Summary: In this crypto exchange operator playbook we learn how to use a mix of market‑maker automation, external liquidity routing, and strong flagship pairs to scale liquidity. We also cover how to measure spread and depth targets per market. Monitor and adjust daily, and you should aim to shift liquidity responsibilities toward your user base over time.

Objective

In plain terms: Make every market feel liquid. This means tight prices, quick fills, steady books. Ensure each tradable market has professional‑grade liquidity: tight spreads, sufficient depth at the top of book, reliable execution during volatility, and a plan to scale without central risk.

Who this covers

Centralized trading platforms, crypto order‑book spot exchanges; adapt thresholds for derivatives.

  • Centralized, order‑book exchanges running on HollaEx® white-label or similar exchange architectures.

  • Applies to spot pairs; adapt thresholds for derivatives.

What liquidity actually means

When traders say a market “feels good,” they usually mean the following are true:

  • Depth: volume available near the top of the book (e.g., within 1% from global market prices).

  • Spread: a reasonable distance (spread) between best bid and best ask.

  • Execution quality: price impact and fill consistency at common order sizes.

  • Reliability: ability to keep books stable during fee spikes and news events.

High liquidity produces tighter spreads and faster fills. Poor liquidity increases slippage and pushes users to competitors.
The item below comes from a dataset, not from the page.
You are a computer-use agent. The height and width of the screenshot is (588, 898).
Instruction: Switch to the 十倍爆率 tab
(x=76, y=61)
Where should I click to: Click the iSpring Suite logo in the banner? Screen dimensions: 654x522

Sell side depth of 0.71 BTC up to $93k USDT price, and spread of 18 dollars for BTC example from HollaEx Pro showing that there is room for market makers to generate profits between the spreads and depth.
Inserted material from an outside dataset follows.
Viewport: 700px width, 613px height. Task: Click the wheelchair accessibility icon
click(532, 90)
KPIs to track (set per market)

Numbers that prove liquidity is real, not just window dressing.

  • Target spread band: e.g., flagship pairs ≤ 10 bps (0.10%), long‑tail ≤ 30–50 bps.

  • Visible depth: inventory within ±0.5% of mid. Start with: flagship ≥ $50k, long‑tail ≥ $10k.

  • Quote presence: ≥ 99% of the trading day both sides are quoted.

  • Fill ratio: market orders ≤ $X filled within target impact (say ≤ 5 bps).

  • Order freshness: average quote lifetime and cancel‑replace rates within healthy bounds.

  • Inventory bounds: max inventory per market‑maker to avoid runaway exposure.

Use tighter bands for BTC‑USDT/ETH‑USDT; allow wider bands for small caps.

Decision rules

Quick rules you can apply without a meeting.

  • Start with automation. If a pair is new or thin, run a bot before marketing the market.

  • Anchor around flagship pairs. Keep BTC‑USDT and ETH‑USDT pristine; other pairs benefit indirectly.

  • Prefer APIs over manual intervention. Liquidity must be programmable and observable.

  • External routing is a lever, not a crutch. Use it to hit bands, then taper as user flow grows.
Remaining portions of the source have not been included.